In another room, videos hosted by Freud's late daughter Anna show fascinating black and white flickering home movies of Freud and his family towards the end of his life. He's a slightly stern grandfather figure: not unfriendly, but I'm not sure I'd want to discuss my sex life with him. One of the strangest things I discover here is Freud's collection of jokes, many of them Jewish. Our guide tells me one.

[Guide tells joke]

I didn't laugh either. Freud, himself a Jew, didn't collect these gags for a weekly stand-up routine at the local comedy club. He actually wanted to analyze them to find out why they were funny (or not) and how the way you respond to jokes reveals some of your hidden self. This guy had to analyze everything! But what also emerges through the displays here is what a genius Freud was. He revolutionized our approach to psychological problems. While others were surgically attacking the psychologically disturbed, he was inventing the "talking cure": psychoanalysis. Howard Markel, a professor from the University of Michigan, is another who's come to pay homage.

Markel: "He's probably one of the leading intellectual figures of the 20th century. His ideas have passed on to popular culture. The term "neurotic" and "transference" and so on...even elementary school students are using nowadays. It's incredible to see the steps that his patients walked on, the rooms that they waited in and so on. You get a much better sense of the human being behind the great figure when you go to where they actually lived and worked."

Not far from the museum is the Sigmund Freud Park and Memorial. In the Jewish section of Vienna's Central Cemetery you'll find his parents' graves. But there's something missing in all this: the couch.

Freud's couch
Sigmund Freud's couch
 

In 1938, persecuted by the Nazis, racked with agony from the jaw cancer that was to kill him the following year, Freud fled Austria for the safety of his family. Everything - his books, antiquities and furniture -- came with him to London.
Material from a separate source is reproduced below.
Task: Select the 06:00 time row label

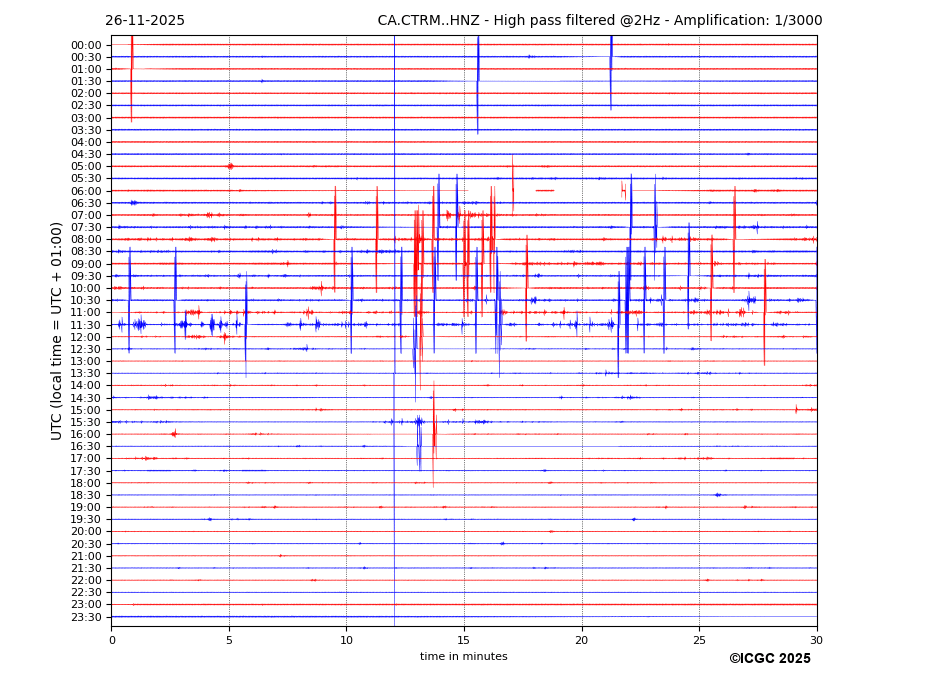Action: click(x=86, y=191)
This is Hampstead in North London and Freud's house, a beautiful brick, three-story detached English home. It too is now a museum.

Davies: "We're standing at the moment in the room that was Sigmund Freud's study and consulting room."
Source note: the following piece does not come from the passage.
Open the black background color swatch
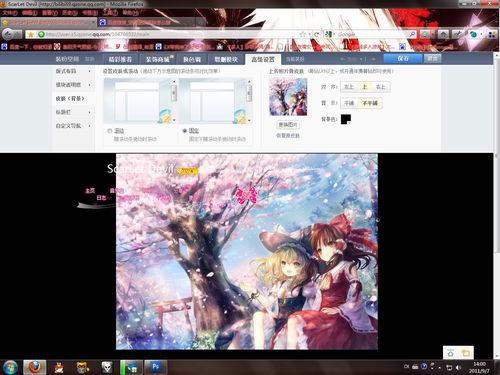This screenshot has width=500, height=375. pyautogui.click(x=346, y=119)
Erica Davies is the museum director. I love this room full of books, pictures, and rich dark carpets. And of course there it is, all roped off, the couch. Think of the bottoms that have been on that: Mahler's, Salvador Dali's, H.G. Wells's...

Davies: "Yes, probably, we imagine, one of the most famous bits of furniture in the world. If you look at it closely, it's really quite a simple piece of furniture."
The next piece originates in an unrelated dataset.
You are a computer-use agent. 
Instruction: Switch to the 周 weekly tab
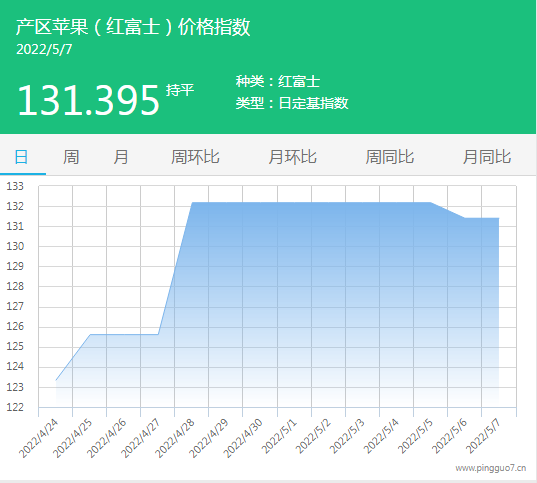tap(71, 157)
Martin: "Can I lie on the couch?"

Davies: "Why don't you have a try? Then you can imagine the position of the Wolf Man, the Rat Man, in the long line of very famous Freudian patients. So just go ahead.

I can't believe it! She said yes!

Emily
Stott with daughter Emily
 

Martin: "Here we go. Oh, it is very comfortable. You could actually drift into...a past world, couldn't you?"

Davies: "Yes, you can see how it must be such an interesting experience. If you think of what treatments for mental disorders had been before this...I mean, just think about women having ghastly operations done for them for so-called hysteria,' how revolutionary it is to get people to lie down and free associate."

We stay chatting for quite some time, me on the couch, Erica in Freud's seat just behind me. Between Vienna and London I'd done some reading up on Freud. I got all spooked out about this idea of psychosexual development and the Oedipus complex. I was about to become a father. I can tell you, thinking about your child's sexual journey through life is about as discomforting as imagining your parents still having sex. A couple of weeks later my daughter arrives:

And there she lies in her crib my adorable little smasher. Innocent. That's how she'll stay. Me too. Psychology? Nah that's a Pandora's box you can keep shut, thank you. But I'll say one thing for Freud, he had a great sofa!

From London, this is Martin Stott for The Savvy Traveler.